Listed entries:
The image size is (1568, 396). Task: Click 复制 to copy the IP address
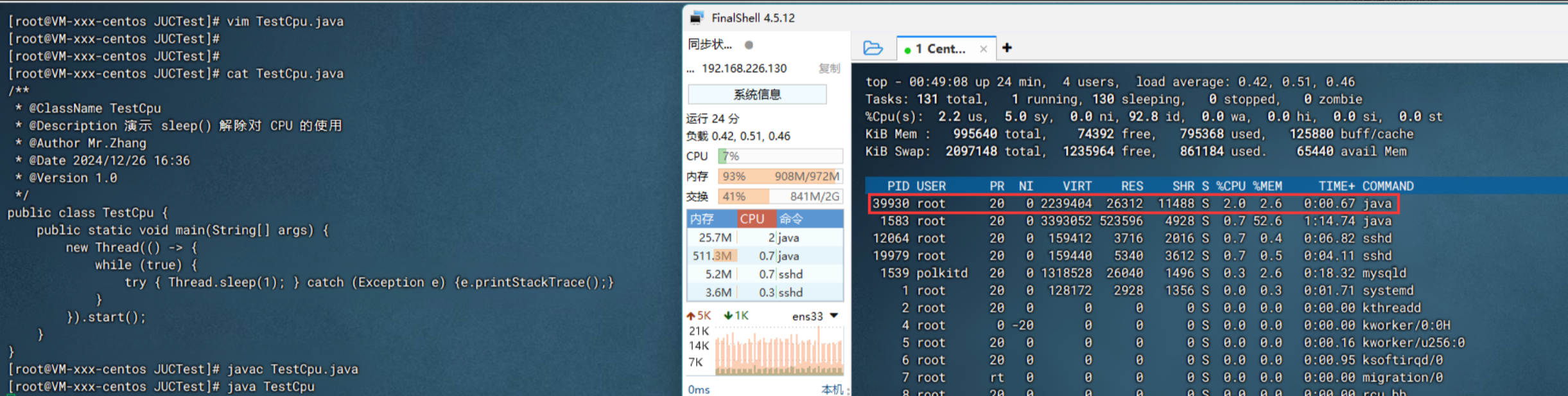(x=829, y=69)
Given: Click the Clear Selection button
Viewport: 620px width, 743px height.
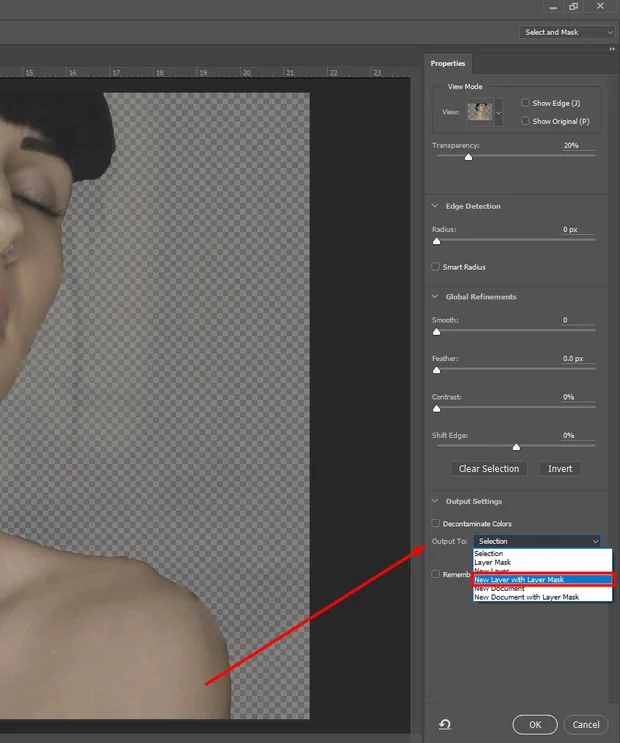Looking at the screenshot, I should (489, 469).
==
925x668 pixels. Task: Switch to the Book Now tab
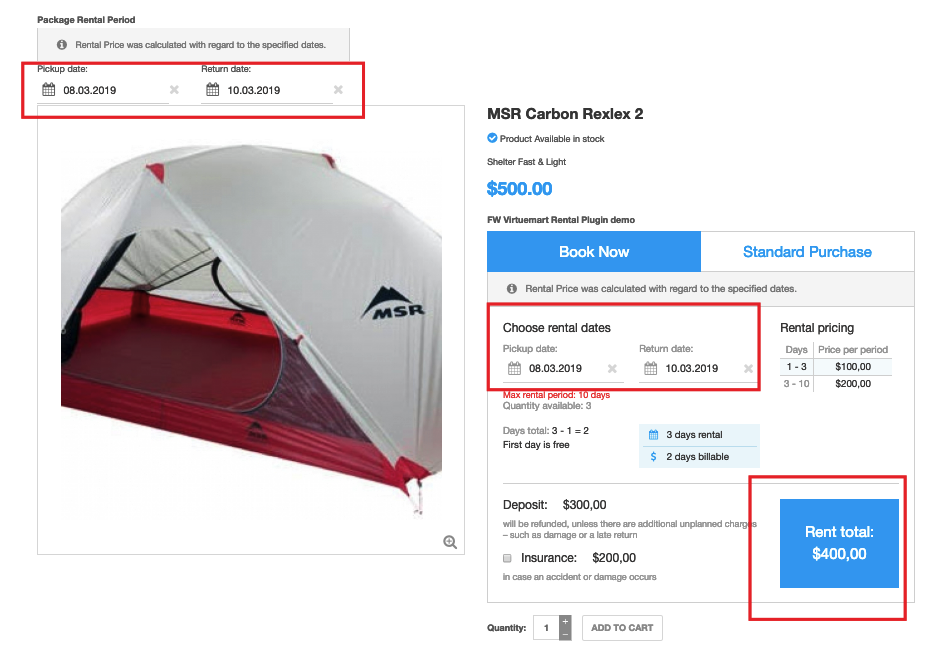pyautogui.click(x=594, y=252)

Exercise goal: Repeat the records above word for word, from the line with "The image size" to the line with "Looking at the", including both of those lines. Leave the pictures out.

Reply to the task:
The image size is (1568, 396). Task: Click 复制 to copy the IP address
(x=829, y=69)
Given: Click the Clear Selection button
Viewport: 620px width, 743px height.
Looking at the screenshot, I should (489, 469).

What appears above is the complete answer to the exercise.